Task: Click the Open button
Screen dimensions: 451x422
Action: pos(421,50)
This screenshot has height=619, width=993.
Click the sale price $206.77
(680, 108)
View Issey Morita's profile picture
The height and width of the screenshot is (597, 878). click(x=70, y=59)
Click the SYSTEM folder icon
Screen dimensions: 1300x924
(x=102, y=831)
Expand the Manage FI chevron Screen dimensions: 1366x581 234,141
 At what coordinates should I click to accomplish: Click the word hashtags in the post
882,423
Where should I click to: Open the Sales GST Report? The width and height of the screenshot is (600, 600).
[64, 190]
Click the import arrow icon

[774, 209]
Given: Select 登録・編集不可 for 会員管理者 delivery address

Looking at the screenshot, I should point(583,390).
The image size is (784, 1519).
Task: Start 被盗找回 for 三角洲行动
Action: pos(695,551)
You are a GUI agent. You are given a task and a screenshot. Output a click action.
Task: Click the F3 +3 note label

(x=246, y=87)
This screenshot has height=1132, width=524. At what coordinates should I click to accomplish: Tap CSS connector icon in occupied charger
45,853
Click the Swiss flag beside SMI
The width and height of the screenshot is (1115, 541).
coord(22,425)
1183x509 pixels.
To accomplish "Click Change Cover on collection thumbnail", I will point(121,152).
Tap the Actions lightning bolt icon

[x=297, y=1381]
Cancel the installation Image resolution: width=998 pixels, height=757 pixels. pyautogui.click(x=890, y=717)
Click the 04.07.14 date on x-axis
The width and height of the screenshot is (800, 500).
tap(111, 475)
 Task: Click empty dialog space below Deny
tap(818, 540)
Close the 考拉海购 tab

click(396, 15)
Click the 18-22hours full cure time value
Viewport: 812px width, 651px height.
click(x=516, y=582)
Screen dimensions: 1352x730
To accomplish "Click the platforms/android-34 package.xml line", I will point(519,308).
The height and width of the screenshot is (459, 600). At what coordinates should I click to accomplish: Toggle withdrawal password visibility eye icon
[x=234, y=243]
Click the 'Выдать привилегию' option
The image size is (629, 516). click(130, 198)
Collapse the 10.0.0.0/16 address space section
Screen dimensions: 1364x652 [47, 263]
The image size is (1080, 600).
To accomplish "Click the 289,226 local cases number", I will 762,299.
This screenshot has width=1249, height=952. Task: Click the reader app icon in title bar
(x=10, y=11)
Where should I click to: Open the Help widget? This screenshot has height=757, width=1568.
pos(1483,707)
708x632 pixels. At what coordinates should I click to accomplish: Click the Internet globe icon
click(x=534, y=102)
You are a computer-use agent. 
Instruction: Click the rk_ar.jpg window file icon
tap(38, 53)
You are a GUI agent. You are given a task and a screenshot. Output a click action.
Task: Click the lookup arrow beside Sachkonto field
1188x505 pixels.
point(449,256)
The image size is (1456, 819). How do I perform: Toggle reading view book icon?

____________

Write out all the data again, exactly as it appears.

• **Solution to the exercise**:
Task: Click the Open button
Screen dimensions: 451x422
Action: pos(421,50)
This screenshot has height=619, width=993.
Click the sale price $206.77
(680, 108)
View Issey Morita's profile picture
The height and width of the screenshot is (597, 878). click(x=70, y=59)
Click the SYSTEM folder icon
Screen dimensions: 1300x924
(x=102, y=831)
Expand the Manage FI chevron Screen dimensions: 1366x581 234,141
 At what coordinates should I click to accomplish: Click the word hashtags in the post
882,423
Where should I click to: Open the Sales GST Report? The width and height of the screenshot is (600, 600).
[64, 190]
Click the import arrow icon

[774, 209]
Given: Select 登録・編集不可 for 会員管理者 delivery address

Looking at the screenshot, I should point(583,390).
The image size is (784, 1519).
Task: Start 被盗找回 for 三角洲行动
Action: pos(695,551)
You are a GUI agent. You are given a task and a screenshot. Output a click action.
Task: Click the F3 +3 note label

(x=246, y=87)
This screenshot has height=1132, width=524. At what coordinates should I click to accomplish: Tap CSS connector icon in occupied charger
45,853
Click the Swiss flag beside SMI
The width and height of the screenshot is (1115, 541).
coord(22,425)
1183x509 pixels.
To accomplish "Click Change Cover on collection thumbnail", I will point(121,152).
Tap the Actions lightning bolt icon

[x=297, y=1381]
Cancel the installation Image resolution: width=998 pixels, height=757 pixels. pyautogui.click(x=890, y=717)
Click the 04.07.14 date on x-axis
The width and height of the screenshot is (800, 500).
tap(111, 475)
 Task: Click empty dialog space below Deny
tap(818, 540)
Close the 考拉海购 tab

click(396, 15)
Click the 18-22hours full cure time value
Viewport: 812px width, 651px height.
click(x=516, y=582)
Screen dimensions: 1352x730
To accomplish "Click the platforms/android-34 package.xml line", I will point(519,308).
The height and width of the screenshot is (459, 600). At what coordinates should I click to accomplish: Toggle withdrawal password visibility eye icon
[x=234, y=243]
Click the 'Выдать привилегию' option
The image size is (629, 516). click(130, 198)
Collapse the 10.0.0.0/16 address space section
Screen dimensions: 1364x652 [47, 263]
The image size is (1080, 600).
To accomplish "Click the 289,226 local cases number", I will 762,299.
This screenshot has width=1249, height=952. Task: Click the reader app icon in title bar
(x=10, y=11)
Where should I click to: Open the Help widget? This screenshot has height=757, width=1568.
pos(1483,707)
708x632 pixels. At what coordinates should I click to accomplish: Click the Internet globe icon
click(x=534, y=102)
You are a computer-use agent. 
Instruction: Click the rk_ar.jpg window file icon
tap(38, 53)
You are a GUI agent. You are given a task and a screenshot. Output a click action.
Task: Click the lookup arrow beside Sachkonto field
1188x505 pixels.
point(449,256)
The image size is (1456, 819). How do I perform: Toggle reading view book icon?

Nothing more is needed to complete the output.